[O PROBLEMA]: No trecho sobre a reforma do Judiciário feita por Sylla, quais espécies de Justiça existiam em Roma antes dessa reforma? Liste todas.

[TRECHO SELECIONADO]:

--

- Pedro Valls Feu Rosa - http://pedrovallsfeurosa.com.br -

Processo romano

A primeira reforma do Judiciário de que temos notícia na História da Humanidade foi realizada na época do Império Romano, por Sylla, no ano 80 antes do nascimento de Nosso Senhor Jesus Cristo.

Naquela época dizia-se que em Roma só havia Justiça para os ricos, ficando os plebeus inteiramente à margem da Lei. Que a Justiça era morosa. Que os Juízes eram corruptos. Que as decisões da Justiça não eram respeitadas. Que havia leis demais, todas elas confusas e possibilitando interpretações contraditórias. Que existiam inúmeras espécies de Justiça: a dos tribunos, a dos Pretores, a dos magistrados, a dos Militares, a das questões agrárias, a dos tribunais, a dos Senadores e a do povo. Criticava-se o excesso de ritos e formalidades.

A reforma de Sylla, diante de problema tão grave, que vinha abalando as próprias estruturas do Poder, pode ser descrita, em poucas palavras, assim:

  1. Criou apenas três espécies de Justiça – a municipal, a estadual e a nacional.

Entendiam os juristas da época que cada Município deveria ter seu Judiciário próprio, com poder normativo adaptado às suas peculiaridades, dada a enorme variedade de costumes, hábitos e mentalidade, entre os milhares de Municípios, em toda a extensão do Império. Seria o caso de se dizer, por exemplo, que numa cidade pequena e atrasada do interior a Justiça não pode ser igual à do Rio de Janeiro, São Paulo, e outras imensas capitais com milhões de habitantes. No que se refere aos crimes contra os costumes isso se apresenta claramente: relações sexuais em público e atos homossexuais podem estarrecer e criar revolta numa determinada região povoada por religiosos fanáticos e pessoas apegadas à moral tradicional, enquanto que seriam encaradas com indiferença na cidade grande.

Uma ocorrência de somenos importância para o morador de uma grande metrópole, às vezes tem significado gravíssimo em cidades do interior, levando a querelas intermináveis, com homicídios e lesões corporais. As pessoas que vivem em pequenas localidades têm maior sentimento de honra, são mais briosas e apegadas à família. São capazes de morrer para defenderem um amigo, um parente, ou até mesmo a dignidade de sua terra.

--

[INFORMAÇÕES FORNECIDAS]:
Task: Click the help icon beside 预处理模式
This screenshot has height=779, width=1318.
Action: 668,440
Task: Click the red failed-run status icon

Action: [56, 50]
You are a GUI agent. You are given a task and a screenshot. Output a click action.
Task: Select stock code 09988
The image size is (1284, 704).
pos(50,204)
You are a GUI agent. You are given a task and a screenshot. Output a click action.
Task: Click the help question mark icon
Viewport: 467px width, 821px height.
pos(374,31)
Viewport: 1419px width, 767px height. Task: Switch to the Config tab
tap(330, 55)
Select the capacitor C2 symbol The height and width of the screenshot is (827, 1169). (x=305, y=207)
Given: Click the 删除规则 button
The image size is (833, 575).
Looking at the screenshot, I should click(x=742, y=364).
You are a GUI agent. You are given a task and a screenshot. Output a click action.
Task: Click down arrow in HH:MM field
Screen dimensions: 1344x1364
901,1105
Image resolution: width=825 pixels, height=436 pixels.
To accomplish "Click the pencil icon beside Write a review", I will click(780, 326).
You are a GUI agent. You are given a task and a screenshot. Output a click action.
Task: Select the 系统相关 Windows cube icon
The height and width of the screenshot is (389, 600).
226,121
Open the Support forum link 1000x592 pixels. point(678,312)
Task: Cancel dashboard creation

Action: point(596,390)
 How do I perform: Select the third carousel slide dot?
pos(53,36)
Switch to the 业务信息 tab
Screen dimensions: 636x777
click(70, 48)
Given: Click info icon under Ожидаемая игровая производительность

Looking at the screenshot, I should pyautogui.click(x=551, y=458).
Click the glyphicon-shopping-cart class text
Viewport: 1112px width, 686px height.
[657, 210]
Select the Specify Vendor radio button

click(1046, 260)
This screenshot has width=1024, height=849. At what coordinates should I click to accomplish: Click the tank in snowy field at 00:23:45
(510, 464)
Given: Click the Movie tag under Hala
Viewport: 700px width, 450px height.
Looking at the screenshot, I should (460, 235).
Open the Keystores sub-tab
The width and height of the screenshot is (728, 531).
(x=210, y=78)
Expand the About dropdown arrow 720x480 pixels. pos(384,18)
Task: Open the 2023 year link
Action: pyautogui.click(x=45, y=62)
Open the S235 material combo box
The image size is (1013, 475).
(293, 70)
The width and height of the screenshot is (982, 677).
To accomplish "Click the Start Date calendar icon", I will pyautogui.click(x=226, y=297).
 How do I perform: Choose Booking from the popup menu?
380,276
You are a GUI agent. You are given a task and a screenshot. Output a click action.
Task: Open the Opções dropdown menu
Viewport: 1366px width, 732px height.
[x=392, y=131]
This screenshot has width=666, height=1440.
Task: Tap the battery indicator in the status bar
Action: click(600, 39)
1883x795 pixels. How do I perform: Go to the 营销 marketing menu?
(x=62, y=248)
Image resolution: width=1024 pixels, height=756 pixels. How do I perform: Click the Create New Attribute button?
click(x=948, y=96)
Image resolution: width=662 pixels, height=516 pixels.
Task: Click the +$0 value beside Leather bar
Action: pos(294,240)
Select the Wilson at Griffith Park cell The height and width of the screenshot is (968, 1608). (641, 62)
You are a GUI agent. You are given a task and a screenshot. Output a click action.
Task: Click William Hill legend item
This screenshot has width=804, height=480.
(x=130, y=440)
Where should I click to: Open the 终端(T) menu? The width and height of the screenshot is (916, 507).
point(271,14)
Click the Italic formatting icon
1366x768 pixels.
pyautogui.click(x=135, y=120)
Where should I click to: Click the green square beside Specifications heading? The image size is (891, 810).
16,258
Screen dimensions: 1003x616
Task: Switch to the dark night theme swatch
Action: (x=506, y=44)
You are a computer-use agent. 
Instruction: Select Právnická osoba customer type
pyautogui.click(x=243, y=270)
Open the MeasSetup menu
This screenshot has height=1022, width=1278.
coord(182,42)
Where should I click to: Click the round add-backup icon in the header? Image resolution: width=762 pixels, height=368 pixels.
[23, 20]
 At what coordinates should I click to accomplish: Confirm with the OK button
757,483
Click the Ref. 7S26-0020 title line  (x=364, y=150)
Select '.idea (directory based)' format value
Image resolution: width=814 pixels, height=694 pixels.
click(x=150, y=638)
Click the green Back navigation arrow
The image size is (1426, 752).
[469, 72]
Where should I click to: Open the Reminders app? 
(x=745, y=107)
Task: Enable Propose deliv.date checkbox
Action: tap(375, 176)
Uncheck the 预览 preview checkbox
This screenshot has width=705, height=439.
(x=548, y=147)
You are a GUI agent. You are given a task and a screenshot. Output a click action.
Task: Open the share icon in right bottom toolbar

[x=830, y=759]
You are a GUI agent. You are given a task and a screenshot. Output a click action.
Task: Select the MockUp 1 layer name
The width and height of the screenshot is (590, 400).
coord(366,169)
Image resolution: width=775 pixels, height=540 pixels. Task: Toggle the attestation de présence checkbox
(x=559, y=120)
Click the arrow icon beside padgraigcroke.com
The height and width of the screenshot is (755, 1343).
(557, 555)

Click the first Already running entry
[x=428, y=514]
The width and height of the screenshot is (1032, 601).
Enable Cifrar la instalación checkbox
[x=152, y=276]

--

[RESPOSTA DA TAREFA]:
- A dos tribunos
- A dos Pretores
- A dos magistrados
- A dos Militares
- A das questões agrárias
- A dos tribunais
- A dos Senadores
- A do povo